Roma, viale Castel Porziano da ex ‘Galleria verde’ a viale spoglio senz’alberi, l’opposizione in Campidoglio: “Inaccettabile”
Roma, il cuore della crisi del verde romano si sposta dal centro città al litorale, dove lo spoglio viale di Castel Porziano è diventato il simbolo di una città che perde i suoi pini senza un piano di ricambio efficace. Mentre il centro storico vive l’urgenza dei controlli lampo, la periferia soffre per una “galleria verde” ormai completamente scomparsa.
L’allarme in Assemblea Capitolina
La questione approderà ufficialmente in aula Giulio Cesare nel corso del prossimo consiglio capitolino in programma il 19 marzo. Al centro del dibattito c’è la mozione numero 282, un impegno formale per il Sindaco e la Giunta Gualtieri che punta i riflettori sulla “rigenerazione arborea di Viale di Castel Porziano”. Il documento denuncia il passaggio drammatico da ex viale ombreggiato a una strada desolata.
Il pressing politico dell’opposizione
A firmare la mozione sono due nomi dell’opposizione: Flavia Carpano e Rachele Mussolini. Carpano, esponente della lista Civica Calenda, e Mussolini, Forza Italia, rappresentano anime politiche diverse unite però dalla medesima urgenza. La loro iniziativa politica non è solo un atto di protesta, ma un richiamo tecnico e amministrativo per fermare il degrado di un’area che attende risposte concrete da troppo tempo.

La crisi del verde tra centro e periferia
Il caso di Castel Porziano si inserisce in un contesto cittadino esplosivo. In questi giorni il Campidoglio ha avviato prove di stabilità “lampo” tra l’Aventino e il Circo Massimo, segno di una rincorsa affannosa all’emergenza.
Il dossier alberi è diventato un “cerino acceso” tra le mani della Giunta Gualtieri. La pressione dei cittadini cresce, alimentata dal timore che gli abbattimenti procedano più velocemente delle nuove piantumazioni programmate.
Il nodo della trasparenza negata
Uno dei nodi più critici resta la gestione dei dati. Nonostante il Regolamento del Verde preveda informazioni costanti, la trasparenza del Comune appare “di fatto non più presente” nelle sezioni dedicate del sito istituzionale.
Questa opacità amministrativa alimenta i sospetti dei comitati locali.
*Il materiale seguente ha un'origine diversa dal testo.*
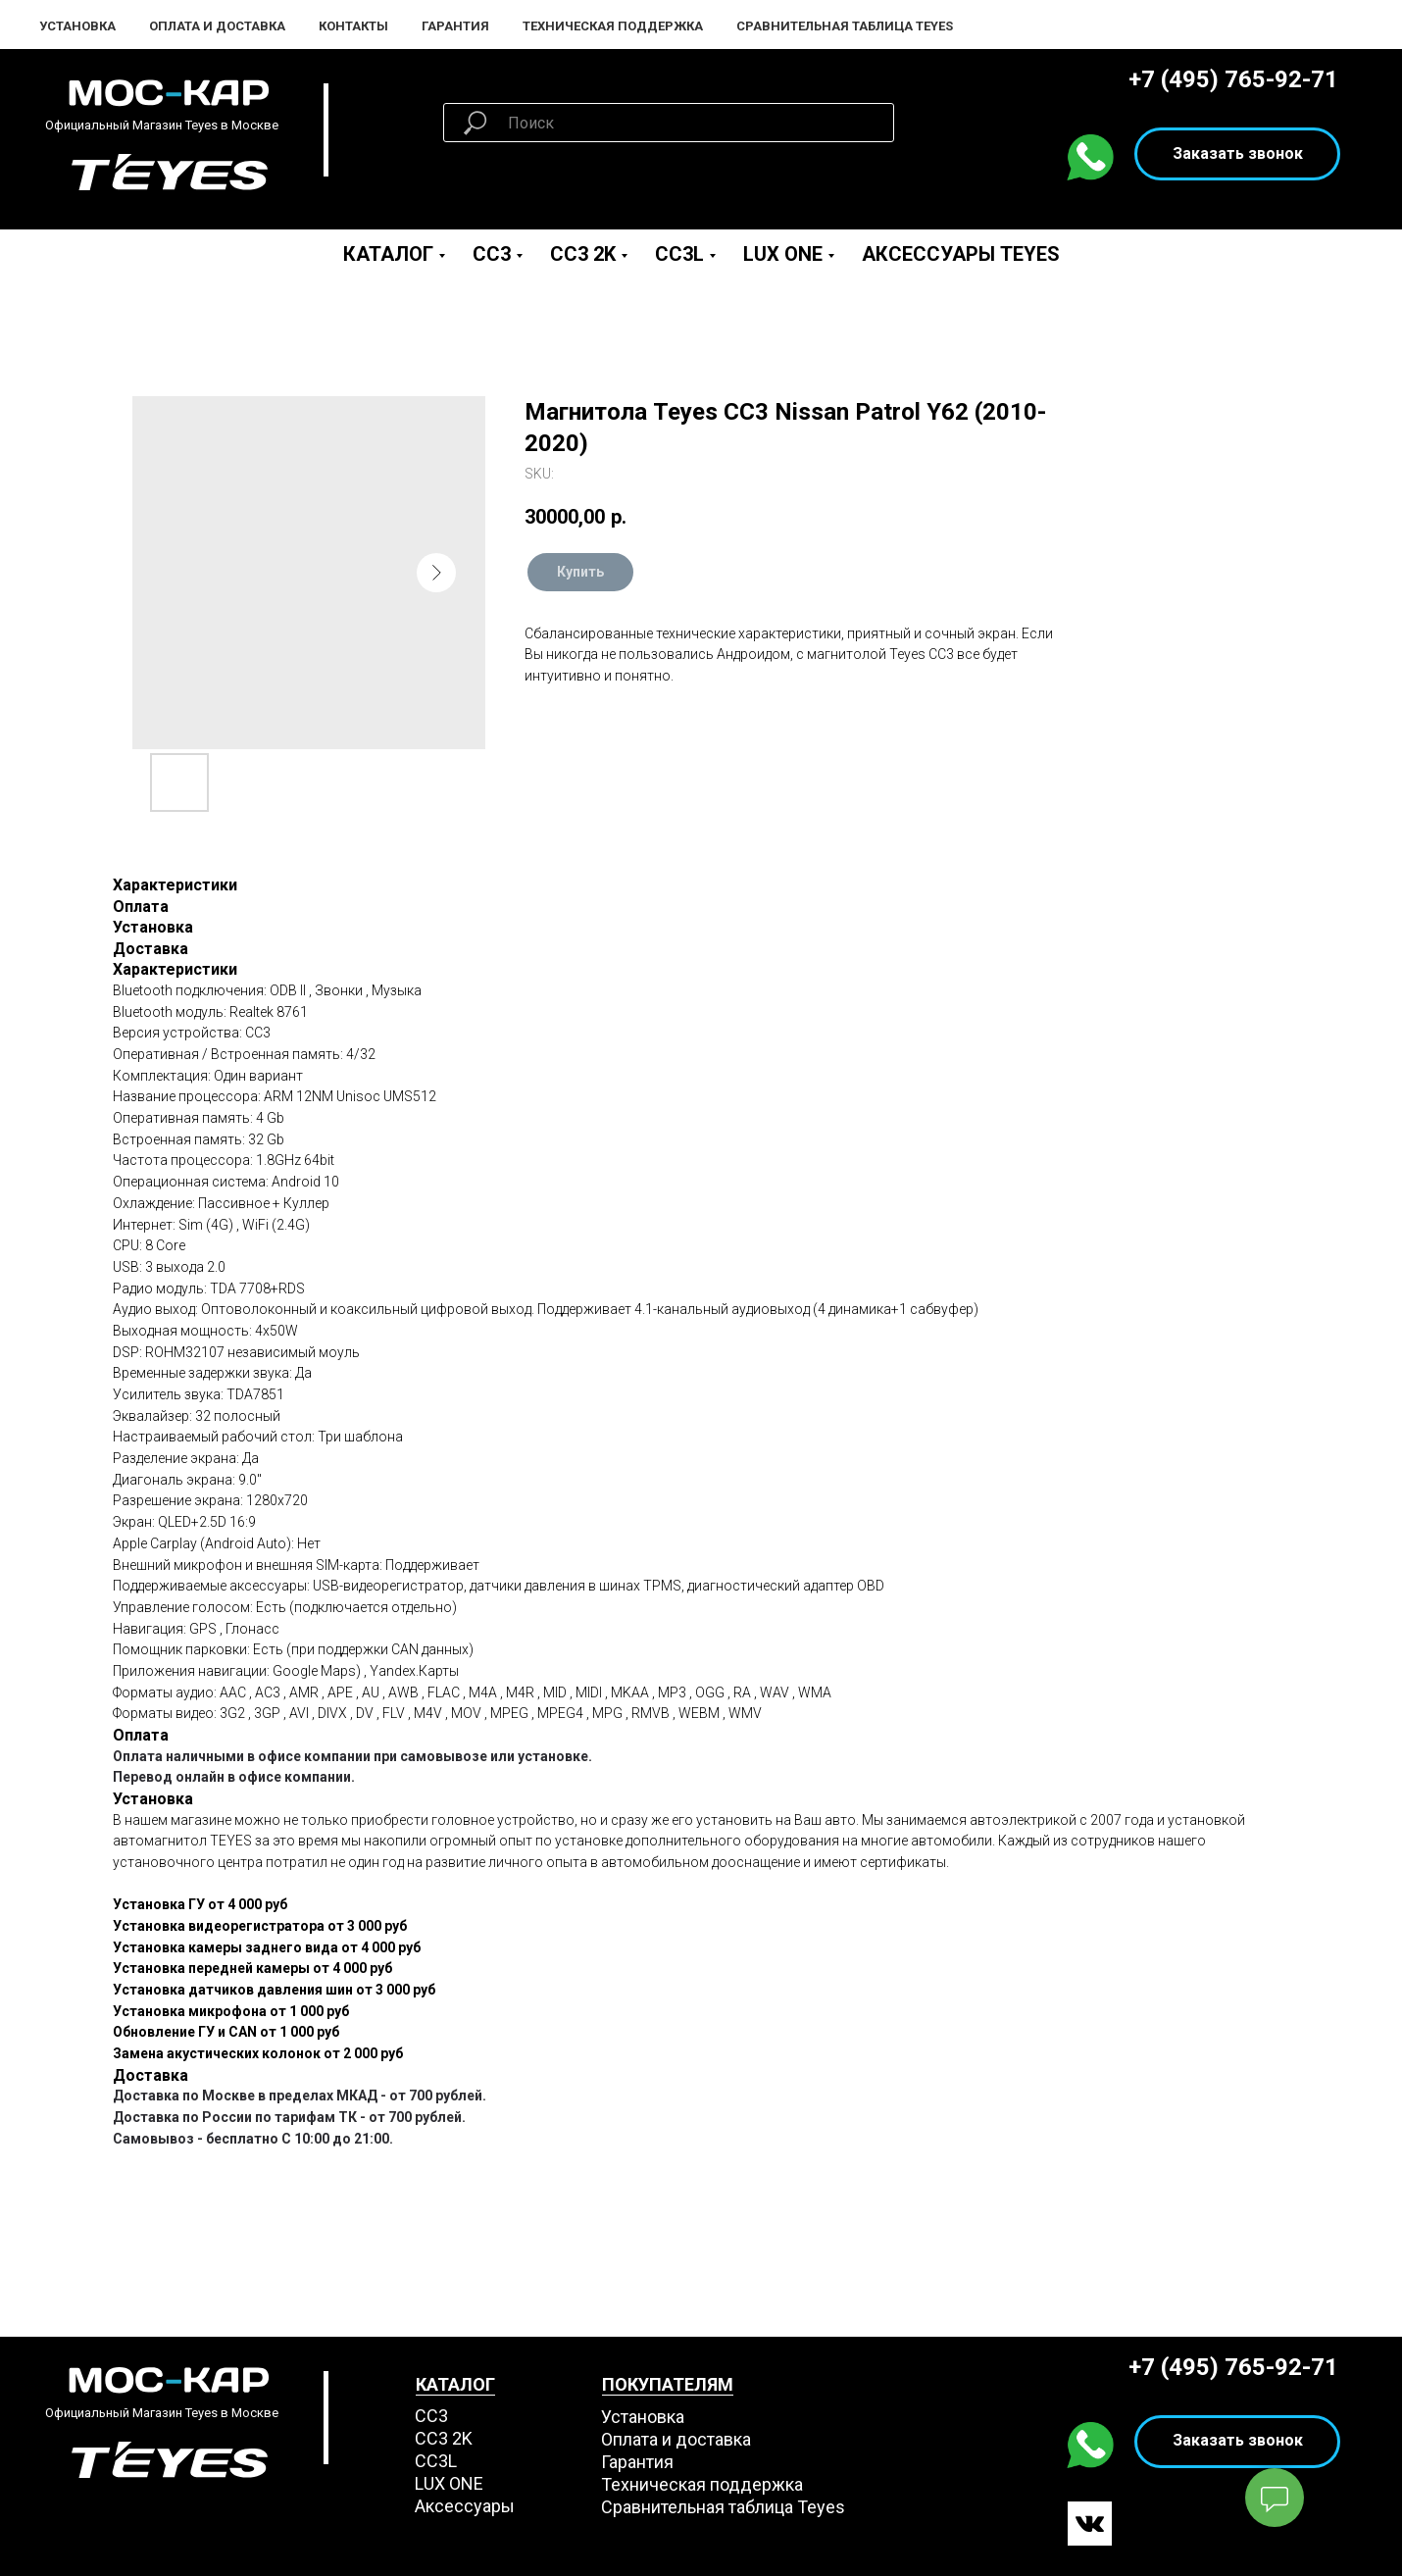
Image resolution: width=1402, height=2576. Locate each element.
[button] (1237, 153)
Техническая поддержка (613, 26)
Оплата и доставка (676, 2439)
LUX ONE (783, 254)
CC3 (492, 254)
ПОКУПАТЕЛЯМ (667, 2384)
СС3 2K (444, 2438)
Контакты (353, 26)
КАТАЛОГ (455, 2384)
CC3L (679, 254)
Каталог (388, 254)
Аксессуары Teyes (961, 254)
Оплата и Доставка (217, 26)
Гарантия (455, 26)
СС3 (431, 2415)
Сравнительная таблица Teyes (844, 26)
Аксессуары (465, 2506)
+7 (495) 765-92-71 (1233, 79)
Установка (77, 26)
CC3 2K (583, 254)
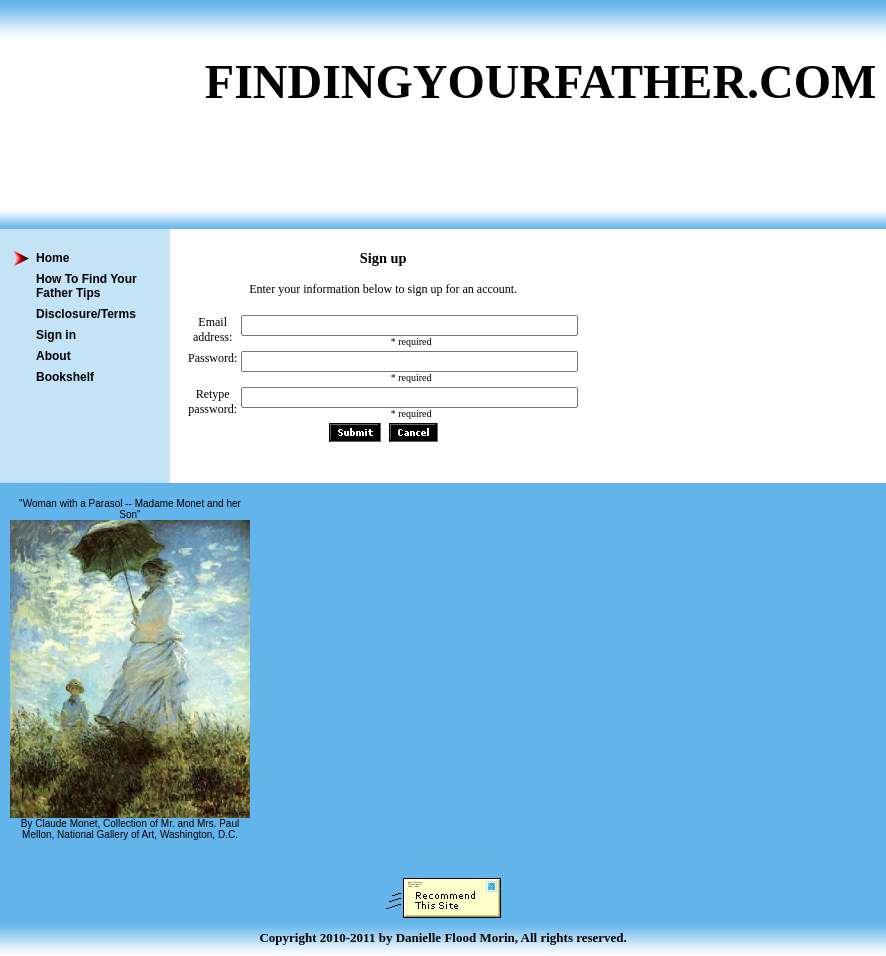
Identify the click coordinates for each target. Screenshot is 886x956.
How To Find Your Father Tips (86, 286)
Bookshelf (65, 377)
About (53, 356)
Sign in (56, 335)
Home (52, 258)
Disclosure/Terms (86, 314)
I cittadini lamentano l’impossibilità di consultare gli atti che decidono il destino dei pini e dei platani che caratterizzano il paesaggio urbano di Roma.
L’ombra della Procura sulla gestione
Sullo sfondo si staglia l’ombra della magistratura. La Procura di Roma indaga infatti sulla gestione delle alberature e sui crolli che hanno interessato diverse zone della Capitale all’inizio del 2026. L’inchiesta giudiziaria rende ogni decisione politica estremamente sensibile. Senza una strategia chiara e una trasparenza totale sui protocolli di sicurezza, il rischio è che ogni intervento venga percepito come una mossa dettata dalla paura piuttosto che dalla pianificazione. A discapito del verde pubblico di Roma.